Any help is appreciated.
$$x^2u_x+uu_y=1$$ System of characteristic ODEs : $$\frac{dx}{x^2}=\frac{dy}{u}=\frac{du}{1}$$ A first characteristic equation comes from $\frac{dx}{x^2}=\frac{du}{1}$ $$u+\frac{1}{x}=c_1$$ A second characteristic equation comes from $\frac{dy}{u}=\frac{du}{1}$ $$u^2-2y=c_2$$ General solution of the PDE on implicit form $c_2=F(c_1)$ : $$u^2-2y=F(u+\frac{1}{x})$$ $F$ is an arbitrary function (to be determined according to the bondary condition).
Condition : $u(x,1-x)=0$
$$-2(1-x)=F(\frac{1}{x})$$ Let $X=\frac{1}{x}\quad;\quad x=\frac{1}{X}$
$$F(X)=-2+2x=-2+\frac{2}{X}$$ Now the function $F=-2+\frac{2}{X}$ is determined.
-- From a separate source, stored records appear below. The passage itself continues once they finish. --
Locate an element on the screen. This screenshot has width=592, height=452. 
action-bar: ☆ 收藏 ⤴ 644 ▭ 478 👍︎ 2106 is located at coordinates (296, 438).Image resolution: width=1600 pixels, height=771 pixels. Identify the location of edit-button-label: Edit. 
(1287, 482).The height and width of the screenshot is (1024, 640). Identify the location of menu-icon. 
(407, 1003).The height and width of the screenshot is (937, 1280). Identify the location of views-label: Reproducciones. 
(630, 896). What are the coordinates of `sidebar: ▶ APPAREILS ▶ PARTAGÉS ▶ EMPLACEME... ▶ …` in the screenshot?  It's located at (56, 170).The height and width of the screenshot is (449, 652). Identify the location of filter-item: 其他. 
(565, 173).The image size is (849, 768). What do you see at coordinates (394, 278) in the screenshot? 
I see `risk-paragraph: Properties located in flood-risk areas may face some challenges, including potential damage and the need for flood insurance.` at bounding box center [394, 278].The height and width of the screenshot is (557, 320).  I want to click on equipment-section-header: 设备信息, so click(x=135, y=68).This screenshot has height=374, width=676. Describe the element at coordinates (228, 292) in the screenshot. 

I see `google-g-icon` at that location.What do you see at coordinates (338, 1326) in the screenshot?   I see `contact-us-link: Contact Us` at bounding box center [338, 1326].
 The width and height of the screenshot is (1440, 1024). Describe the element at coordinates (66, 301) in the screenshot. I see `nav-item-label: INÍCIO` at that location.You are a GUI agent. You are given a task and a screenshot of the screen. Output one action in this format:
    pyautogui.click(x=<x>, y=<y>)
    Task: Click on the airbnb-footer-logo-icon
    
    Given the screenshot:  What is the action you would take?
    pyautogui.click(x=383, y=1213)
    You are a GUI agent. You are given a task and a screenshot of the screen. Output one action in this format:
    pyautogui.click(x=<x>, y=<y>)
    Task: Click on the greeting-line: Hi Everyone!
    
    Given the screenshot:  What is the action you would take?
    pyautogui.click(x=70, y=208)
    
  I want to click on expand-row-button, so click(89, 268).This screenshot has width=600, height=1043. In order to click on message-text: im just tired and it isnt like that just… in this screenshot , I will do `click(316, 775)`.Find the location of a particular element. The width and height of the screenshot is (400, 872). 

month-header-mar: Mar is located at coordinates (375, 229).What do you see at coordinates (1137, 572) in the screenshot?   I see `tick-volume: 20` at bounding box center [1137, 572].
We put it into the above general solution where $X=u+\frac{1}{x}\quad\implies\quad F(X)=-2+\frac{2}{u+\frac{1}{x}}$
$$u^2-2y=-2+\frac{2}{u+\frac{1}{x}}$$
The particular solution of the PDE which satisfies the boundary condition is found on the form of the implicit equation : $$u^2-2y+2-\frac{2}{u+\frac{1}{x}}=0$$ This is a cubic equation which could be solved for $u(x,y)$. It is simpler to accept the solution on this implicit form.